--- Extrait ---
Je suis navrée de mettre une note si basse et de m'apprêter à critiquer cet ouvrage parce que, étant ancienne étudiante en prépa littéraire, comme
Arthur Nesnidal , j'ai beaucoup de sympathie pour lui. Mon grand-père, après avoir lu un article dans le journal, m'avait demandé de lire ce livre puis de lui donner mon avis : inquiet, il voulait savoir si j'avais vécu le même enfer que l'auteur, il voulait savoir si c'était vraiment ça, la prépa. J'avais hâte de retrouver mon expérience dans un livre, j'avais hâte de lire pour la première fois quelque chose sur la prepa littéraire. Donc je l'ai lu.
---
• **Travail demandé**:
• 1. Recopiez fidèlement l'extrait en commençant par « Je suis navrée » et en poursuivant jusqu'à « je l'ai lu. ».
• 2. Indiquez si chacune des affirmations suivantes concorde avec la critique du livre d'Arthur Nesnidal, en répondant par oui ou par non et en citant mot pour mot les termes qui tranchent. (a) La personne qui écrit la critique a elle-même suivi une prépa littéraire. (b) Le grand-père a entendu parler du livre par un article de journal. (c) La critique accorde une note élevée à l'ouvrage.
• 3. Poursuivez la critique du livre d'Arthur Nesnidal sur la prépa littéraire à partir de sa dernière phrase.
Les lignes ci-après n'interviennent en rien dans ce travail.
--- Documents fournis ---
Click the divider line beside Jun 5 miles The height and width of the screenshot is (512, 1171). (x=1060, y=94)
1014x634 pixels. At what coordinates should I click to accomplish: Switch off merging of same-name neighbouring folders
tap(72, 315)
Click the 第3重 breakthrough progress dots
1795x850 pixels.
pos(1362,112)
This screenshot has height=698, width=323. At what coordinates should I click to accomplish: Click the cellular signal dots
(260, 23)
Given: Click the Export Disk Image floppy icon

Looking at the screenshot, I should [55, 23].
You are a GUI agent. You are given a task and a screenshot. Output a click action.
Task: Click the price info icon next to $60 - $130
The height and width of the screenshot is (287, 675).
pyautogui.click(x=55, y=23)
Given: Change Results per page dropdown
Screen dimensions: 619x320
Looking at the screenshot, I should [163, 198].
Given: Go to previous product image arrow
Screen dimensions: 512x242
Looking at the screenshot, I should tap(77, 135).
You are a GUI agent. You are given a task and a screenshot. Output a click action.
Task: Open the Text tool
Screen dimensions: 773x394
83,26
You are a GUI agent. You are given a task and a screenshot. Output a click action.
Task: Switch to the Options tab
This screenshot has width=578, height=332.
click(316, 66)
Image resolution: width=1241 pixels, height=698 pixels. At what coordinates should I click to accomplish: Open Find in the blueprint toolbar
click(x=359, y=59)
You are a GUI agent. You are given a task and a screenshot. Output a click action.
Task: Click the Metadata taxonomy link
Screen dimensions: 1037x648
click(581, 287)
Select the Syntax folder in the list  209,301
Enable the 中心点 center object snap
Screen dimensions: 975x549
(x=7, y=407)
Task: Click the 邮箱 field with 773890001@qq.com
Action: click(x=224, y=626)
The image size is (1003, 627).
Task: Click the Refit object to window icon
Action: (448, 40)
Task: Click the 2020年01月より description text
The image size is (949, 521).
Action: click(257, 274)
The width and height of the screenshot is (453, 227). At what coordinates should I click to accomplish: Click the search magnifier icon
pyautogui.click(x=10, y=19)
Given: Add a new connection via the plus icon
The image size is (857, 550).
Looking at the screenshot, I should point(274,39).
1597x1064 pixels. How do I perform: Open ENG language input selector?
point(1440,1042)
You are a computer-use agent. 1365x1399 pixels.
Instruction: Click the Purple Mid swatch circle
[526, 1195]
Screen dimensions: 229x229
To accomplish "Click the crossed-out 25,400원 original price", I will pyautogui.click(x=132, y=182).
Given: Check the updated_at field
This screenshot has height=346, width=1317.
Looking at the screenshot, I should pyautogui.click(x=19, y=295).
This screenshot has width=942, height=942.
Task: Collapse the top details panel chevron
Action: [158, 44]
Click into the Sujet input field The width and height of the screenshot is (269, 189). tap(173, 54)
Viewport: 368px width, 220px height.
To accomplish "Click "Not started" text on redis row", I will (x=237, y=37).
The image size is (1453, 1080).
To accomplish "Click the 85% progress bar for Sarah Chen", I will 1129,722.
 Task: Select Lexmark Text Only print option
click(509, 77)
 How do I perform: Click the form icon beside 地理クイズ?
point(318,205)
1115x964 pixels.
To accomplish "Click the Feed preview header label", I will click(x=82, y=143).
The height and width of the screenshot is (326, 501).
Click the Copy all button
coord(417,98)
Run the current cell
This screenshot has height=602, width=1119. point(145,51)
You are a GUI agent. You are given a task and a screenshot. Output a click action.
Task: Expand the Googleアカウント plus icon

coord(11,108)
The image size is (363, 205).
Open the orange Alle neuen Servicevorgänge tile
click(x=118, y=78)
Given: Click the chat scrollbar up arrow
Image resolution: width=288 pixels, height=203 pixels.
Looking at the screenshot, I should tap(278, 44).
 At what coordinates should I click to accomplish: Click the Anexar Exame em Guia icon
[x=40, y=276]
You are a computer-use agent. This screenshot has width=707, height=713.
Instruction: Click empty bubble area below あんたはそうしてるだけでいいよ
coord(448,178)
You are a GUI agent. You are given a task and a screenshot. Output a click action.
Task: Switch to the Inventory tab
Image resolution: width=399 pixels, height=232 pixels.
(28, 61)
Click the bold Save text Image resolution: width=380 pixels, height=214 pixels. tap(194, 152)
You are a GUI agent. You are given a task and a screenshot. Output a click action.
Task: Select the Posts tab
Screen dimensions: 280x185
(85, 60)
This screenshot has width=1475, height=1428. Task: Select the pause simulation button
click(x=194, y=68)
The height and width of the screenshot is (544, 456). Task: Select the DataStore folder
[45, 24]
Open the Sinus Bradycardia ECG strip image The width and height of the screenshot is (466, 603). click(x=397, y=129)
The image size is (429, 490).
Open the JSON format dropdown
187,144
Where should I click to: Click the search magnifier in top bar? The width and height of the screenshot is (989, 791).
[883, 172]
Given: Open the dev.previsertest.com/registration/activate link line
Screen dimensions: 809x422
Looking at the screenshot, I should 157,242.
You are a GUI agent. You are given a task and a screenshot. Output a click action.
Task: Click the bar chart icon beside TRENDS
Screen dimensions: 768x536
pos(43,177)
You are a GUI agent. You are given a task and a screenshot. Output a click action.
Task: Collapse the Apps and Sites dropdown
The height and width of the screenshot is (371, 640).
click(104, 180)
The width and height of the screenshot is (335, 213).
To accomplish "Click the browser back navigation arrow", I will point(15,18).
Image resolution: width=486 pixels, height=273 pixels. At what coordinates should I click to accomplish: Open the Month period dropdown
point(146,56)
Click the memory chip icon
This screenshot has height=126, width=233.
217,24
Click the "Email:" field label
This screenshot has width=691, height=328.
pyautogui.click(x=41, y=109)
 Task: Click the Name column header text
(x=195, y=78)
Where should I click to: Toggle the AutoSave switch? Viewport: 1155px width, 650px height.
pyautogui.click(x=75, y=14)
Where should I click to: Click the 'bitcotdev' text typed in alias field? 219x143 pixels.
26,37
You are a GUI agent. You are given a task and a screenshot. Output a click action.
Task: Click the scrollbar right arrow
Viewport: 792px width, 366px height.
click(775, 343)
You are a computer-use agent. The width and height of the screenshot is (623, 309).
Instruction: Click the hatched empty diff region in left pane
---
• **Corrigé**:
• 1.
Je suis navrée de mettre une note si basse et de m'apprêter à critiquer cet ouvrage parce que, étant ancienne étudiante en prépa littéraire, comme
Arthur Nesnidal , j'ai beaucoup de sympathie pour lui. Mon grand-père, après avoir lu un article dans le journal, m'avait demandé de lire ce livre puis de lui donner mon avis : inquiet, il voulait savoir si j'avais vécu le même enfer que l'auteur, il voulait savoir si c'était vraiment ça, la prépa. J'avais hâte de retrouver mon expérience dans un livre, j'avais hâte de lire pour la première fois quelque chose sur la prepa littéraire. Donc je l'ai lu.

• 2.
(a) Oui : « étant ancienne étudiante en prépa littéraire ».
(b) Oui : « après avoir lu un article dans le journal, m'avait demandé de lire ce livre ».
(c) Non : « Je suis navrée de mettre une note si basse ».

• 3.
Tout d'abord, j'ai sauté tellement de pages... Quelle plume étouffante, quel style lourd ! C'est ce qui m'a immédiatement marquée dès la première page. On croule sous les métaphores et les périphrases, les phrases à rallonge, le lyrisme maladroit, les références culturelles qui parlent seulement à une élite intellectuelle, les mots inconnus et obsolètes, on en vient à oublier ce dont il parlait à l'origine. Les vestiges de la prepa sont bel et bien là, Arthur n'en a gardé qu'un goût pour l'écriture soignée apparemment. Déçue car il critique la prépa mais agit comme un prof en employant du vocabulaire compliqué à dessein... Pourquoi ? C'est trop, ça ne va pas. Un tel témoignage aurait, je pense, été bien plus marquant avec une plume légère, qui ne passe pas par tous ces détours stylistiques et grammaticaux, je me suis sentie extrêmement mise à distance de l'auteur, je n'arrivais pas à entrer en empathie avec lui. Les mots faisaient barrière.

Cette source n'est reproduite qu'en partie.